Добавить в цитаты Настройки чтения

Страница 11 из 34

— Берем? — склонившись к ее уху, спросил Достигайлов.

Она кивнула, не отрывая глаз от перстня.

— У вас отменный вкус, сударыня. Я бы сказал, королевский вкус, — сказал продавец и растянул губы в фальшивой улыбке.

Они сели в машину, и Леля наконец оторвала взгляд от перстня.

— Счастливица эта твоя родственница, — сказала она, глядя на Достигайлова. — И чем она такое заслужила?

Он взял ее руку в свою и осторожно поднес к губам. Они были сухие и очень горячие. Лелю это неприятно поразило — словно ее коснулось что-то нечистое, даже гадкое. Ей захотелось вырвать свою руку, спрятать за спину. Но вместо этого она почему-то кокетливо улыбнулась.

— Заслужила. Теперь я наверняка это знаю. Она была так снисходительна к моей серости. И объяснила мне терпеливо и по складам, что чудеса сбываются.

— Чудеса? Или желания?

— Мои желания давно сбылись. Все до единого. И мне последнее время стало скучно. Как вдруг я понял, что на свете бывают чудеса.

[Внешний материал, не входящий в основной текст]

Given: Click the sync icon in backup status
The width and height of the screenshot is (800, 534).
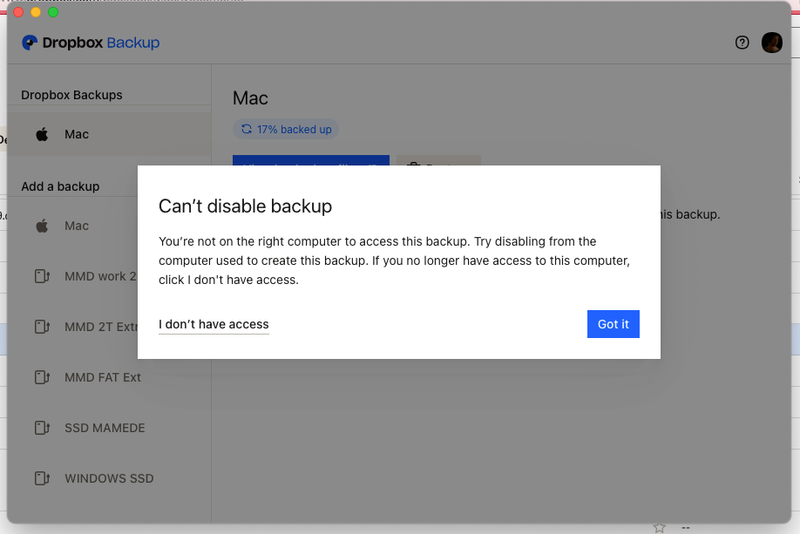Looking at the screenshot, I should pyautogui.click(x=247, y=129).
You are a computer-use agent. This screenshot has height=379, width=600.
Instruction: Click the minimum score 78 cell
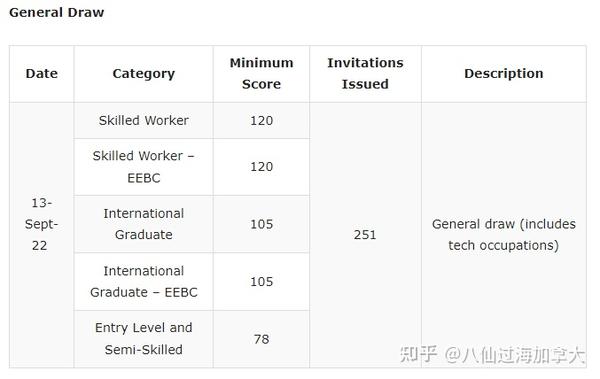[261, 339]
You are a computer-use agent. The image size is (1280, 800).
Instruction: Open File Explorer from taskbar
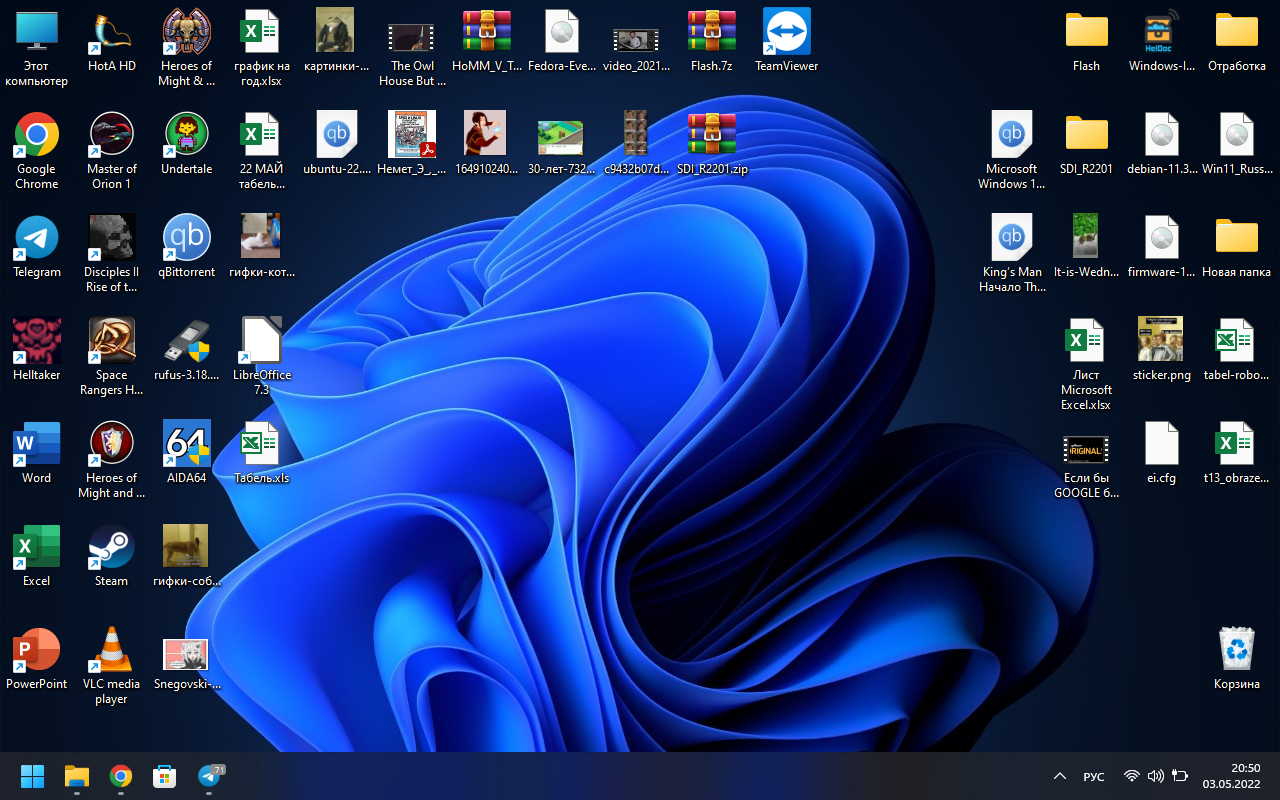tap(77, 776)
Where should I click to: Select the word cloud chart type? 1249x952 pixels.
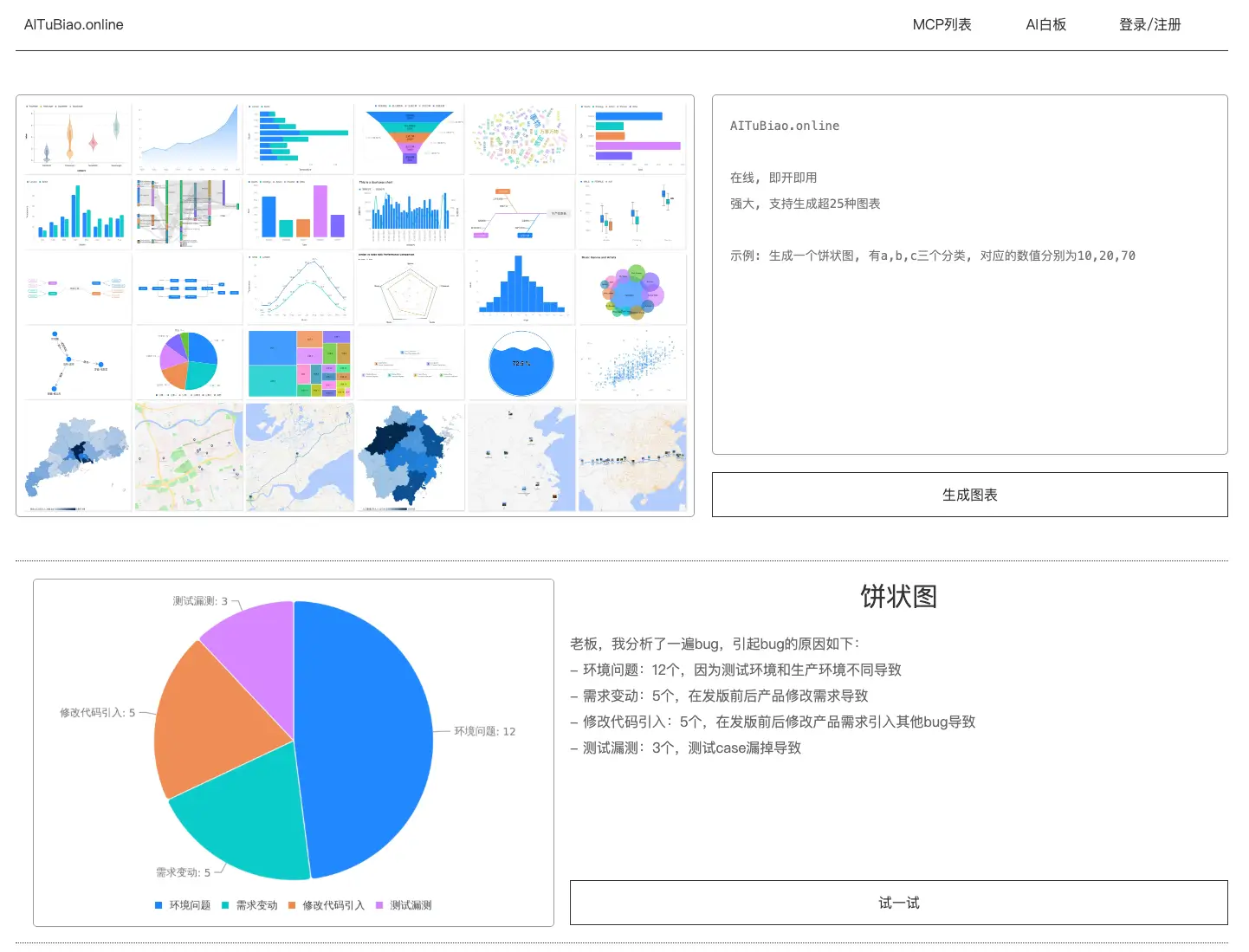tap(521, 137)
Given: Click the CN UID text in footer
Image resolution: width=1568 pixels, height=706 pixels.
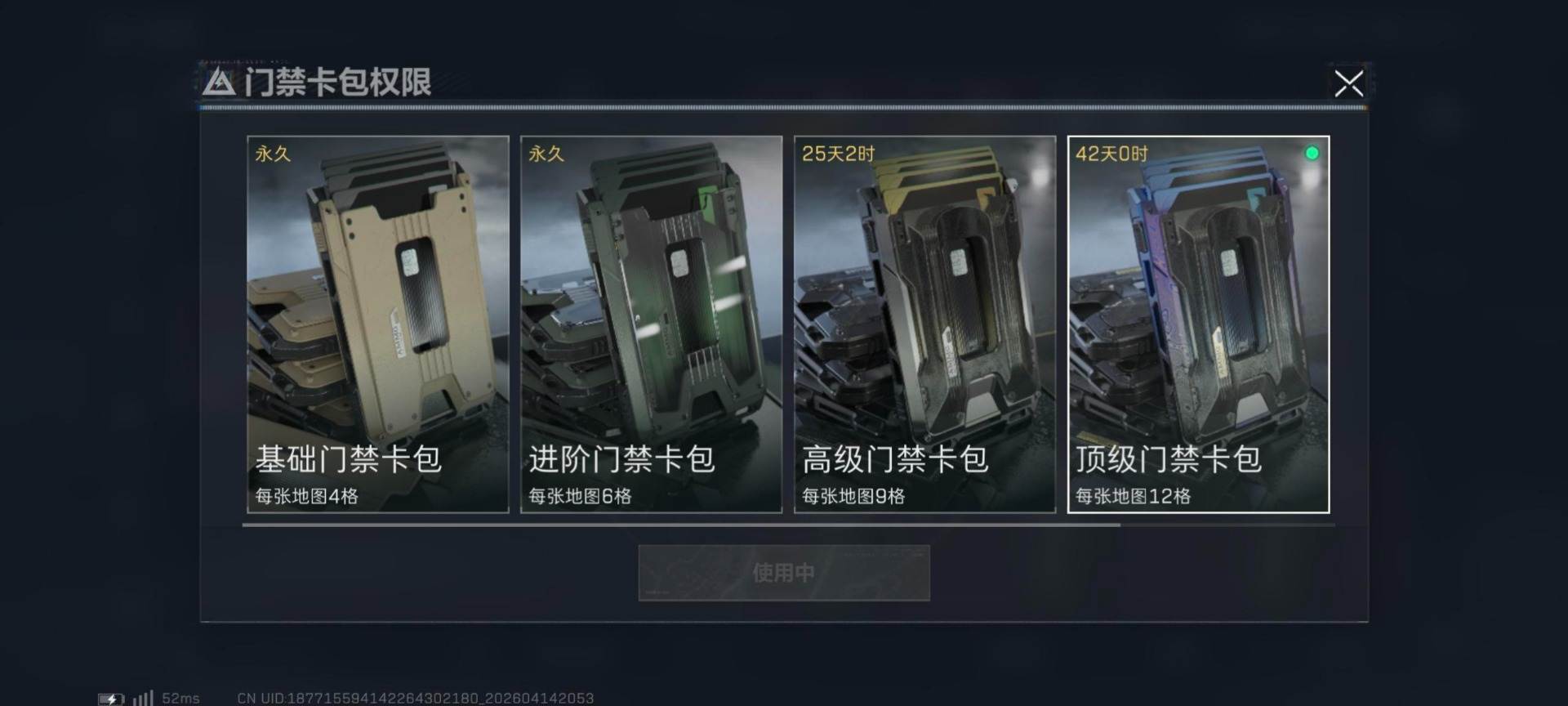Looking at the screenshot, I should click(415, 699).
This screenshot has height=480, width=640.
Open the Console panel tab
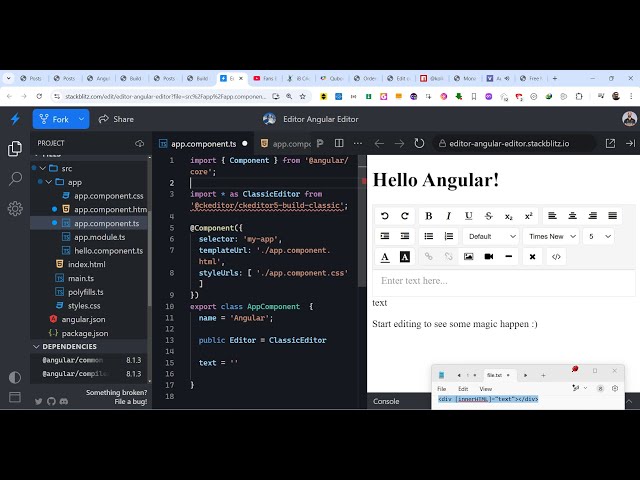click(386, 401)
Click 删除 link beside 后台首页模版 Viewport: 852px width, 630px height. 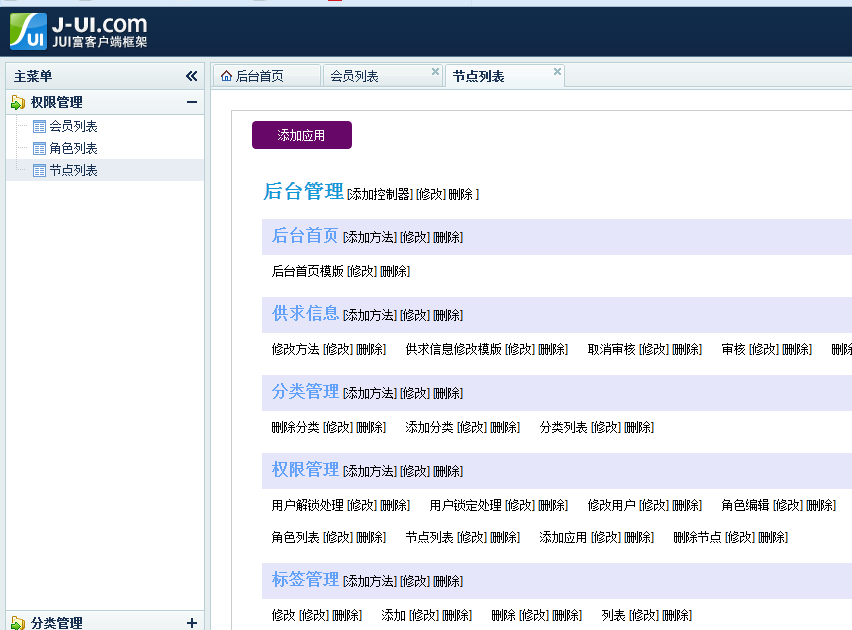395,271

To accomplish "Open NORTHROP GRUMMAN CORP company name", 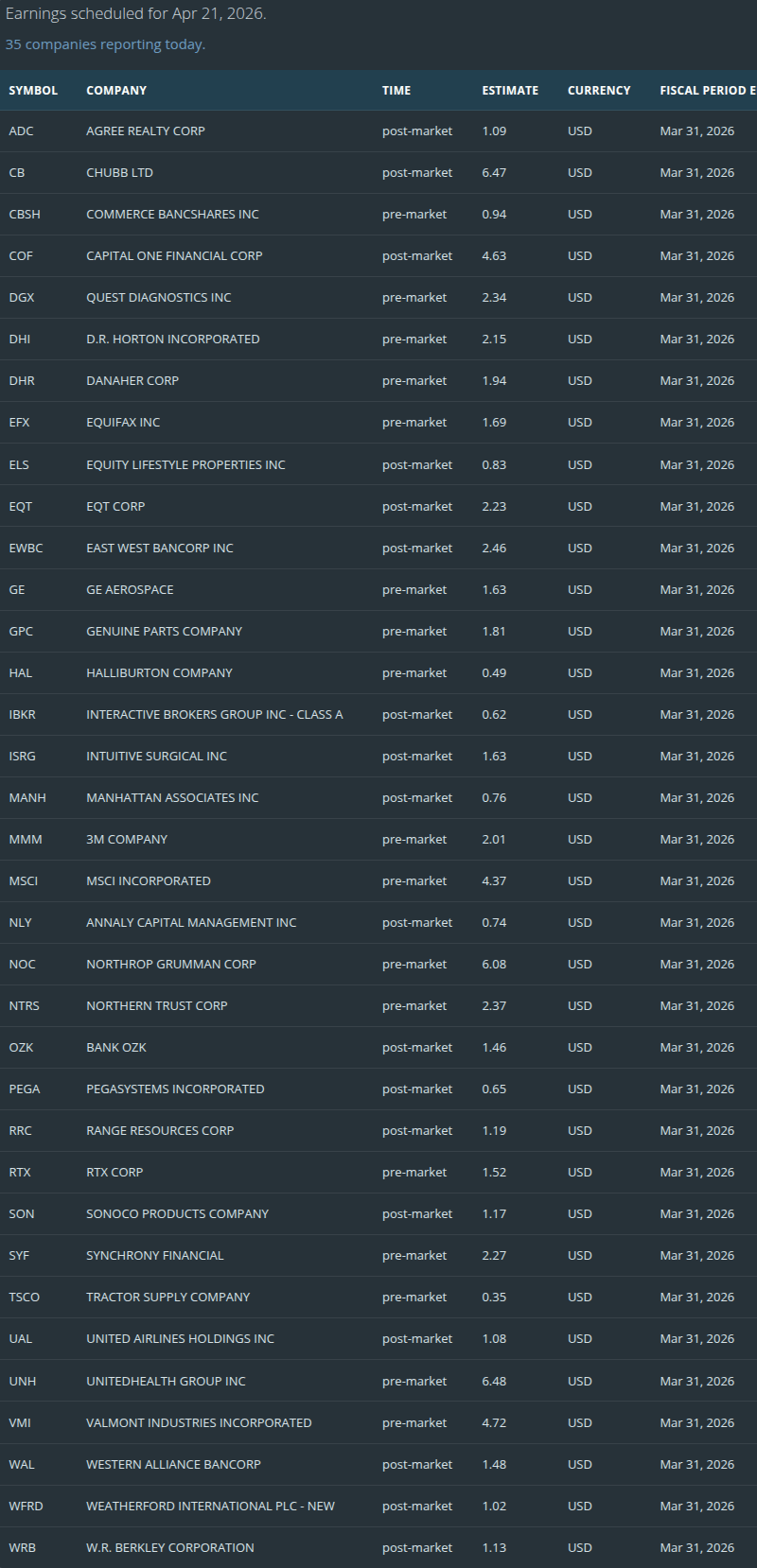I will 171,965.
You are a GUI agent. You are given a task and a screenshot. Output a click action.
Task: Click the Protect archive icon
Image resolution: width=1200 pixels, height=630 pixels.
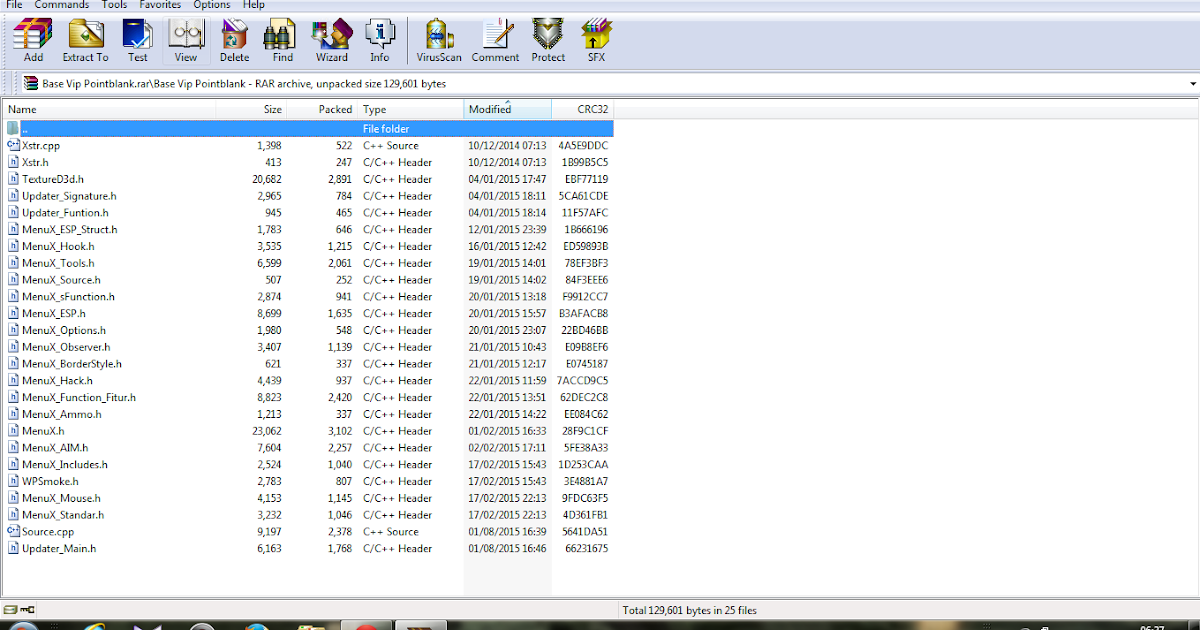click(x=548, y=40)
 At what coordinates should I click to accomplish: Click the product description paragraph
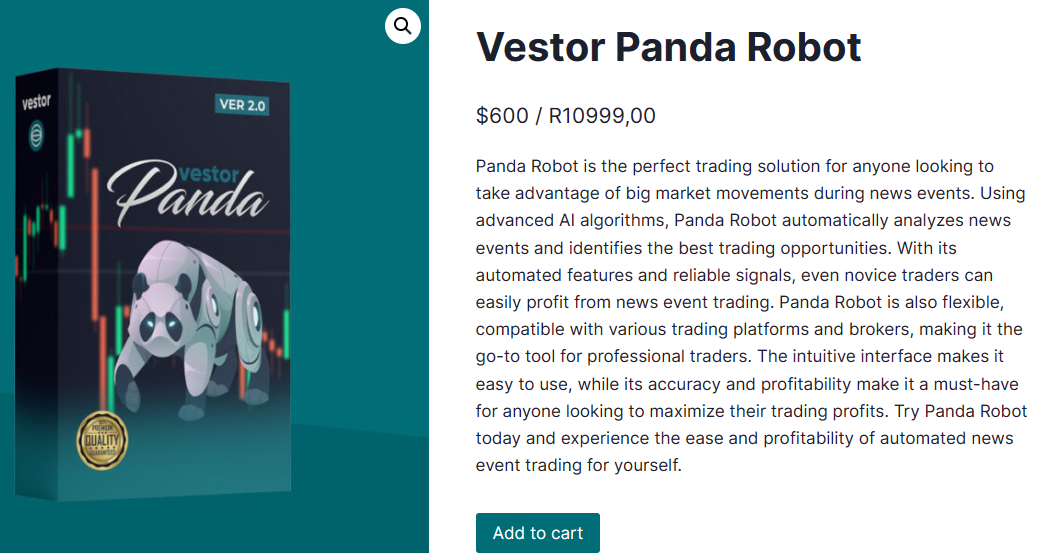(751, 315)
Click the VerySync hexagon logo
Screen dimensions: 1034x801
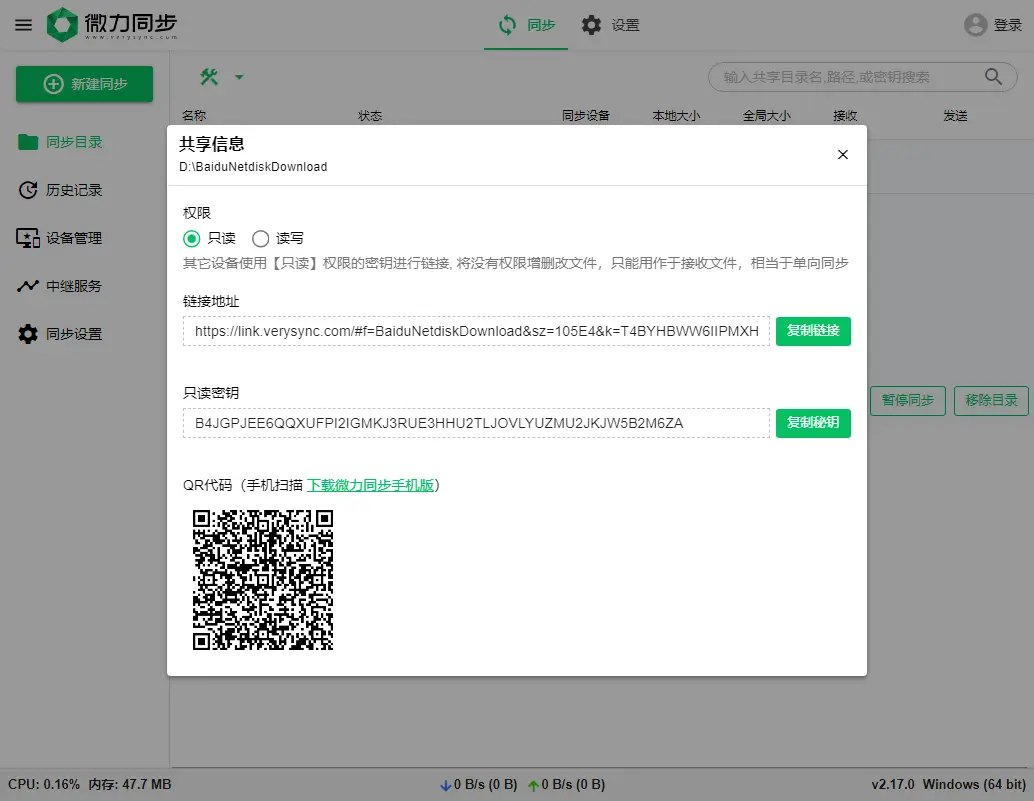click(62, 25)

Леля отвернулась. За окном тянулись однообразные домишки, которые лепились друг к другу с упрямством, присущим убожеству. Она представила себя на мгновение в одном из них, представила, как встает каждое утро под тиканье ходиков, садится за застланный клеенкой кухонный стол, наливает из эмалированного чайника кипяток в чашку… А «Аленький цветочек» сиял так празднично и ярко.

— Я чудо, — прошептала она. — Я знаю об этом с детства. Знаю, что не такая, как все.

Она видела краем глаза, что Достигайлов тяжело сглотнул и крепче ухватился за руль.

— Этот перстень ты купил мне, — утвердительным тоном сказала она.

Он кивнул, не глядя в ее сторону, и наклонил голову.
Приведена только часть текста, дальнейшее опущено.